Hasan is representing the hamlet and the local hunters and trappers organization, which launched legal action last July to overturn the National Energy Board's 2014 decision to allow a group of companies to use seismic testing to look for oil and gas in Baffin Bay and Davis Strait. 
"I'm feeling good," Clyde River mayor Jerry Natanine said as he headed into the Federal Appeals Court on Monday. "We've got lots of support." (CBC)

The decision enraged locals, who fear seismic testing will spook away or kill the fish, narwhal, beluga and seal used for food. That's a problem for Clyde River, where a litre of orange juice can cost close to $10. 

Hasan also argued that the companies proposing the testing did not consult with Inuit in a meaningful way, in part by holding community information sessions rather than consultation hearings.

A lawyer for one of the companies involved in the seismic testing project rebutted that argument, saying they did many consultations with Baffin communities. Lawyers also argued that the Qikiqitani Inuit Association and Nunavut Tunngavik, Inc. were consulted as representatives of Inuit, under the Nunavut Land Claims Agreement. They said those organizations are the only ones who can legally speak for Inuit in this case. The hamlet of Clyde River, they argued, cannot.

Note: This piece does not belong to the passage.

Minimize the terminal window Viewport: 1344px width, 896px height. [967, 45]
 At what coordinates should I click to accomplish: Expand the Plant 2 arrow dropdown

The hearing wrapped up Monday afternoon. The judges haven't said when they'll render a decision.

'We've got lots of support'

"I'm feeling really good," said hamlet mayor Jerry Natanine, in advance of the hearing. "We've got lots of support." 

For the people of Clyde River, this is about the right to eat.- Nader Hasan, lawyer for Hamlet of Clyde River

The legal challenge has been met with plenty of support, including from author Naomi Klein and actress Lucy Lawless. Nader Hasan, a lawyer for the hamlet, said the public response to Clyde River's case "underscores what we've known all along."

"Justice is on our side, and we have a compelling argument here," he said. "And the people of Clyde River have a compelling argument. For the people of Clyde River, this is about the right to eat."
Clyde River, Nunavut, is located on the shore of Baffin Island's Patricia Bay, a two-hour flight from the territorial capital of Iqaluit. (Google)

Tori Cress, who is with Idle No More Ontario, supports the hamlet's fight. She said aboriginal peoples are not against development, but that they should demand consent. 

"If we're going to have these resource extraction companies in our territories, we should have a say," said Cress. "We should have control over how these things are being done."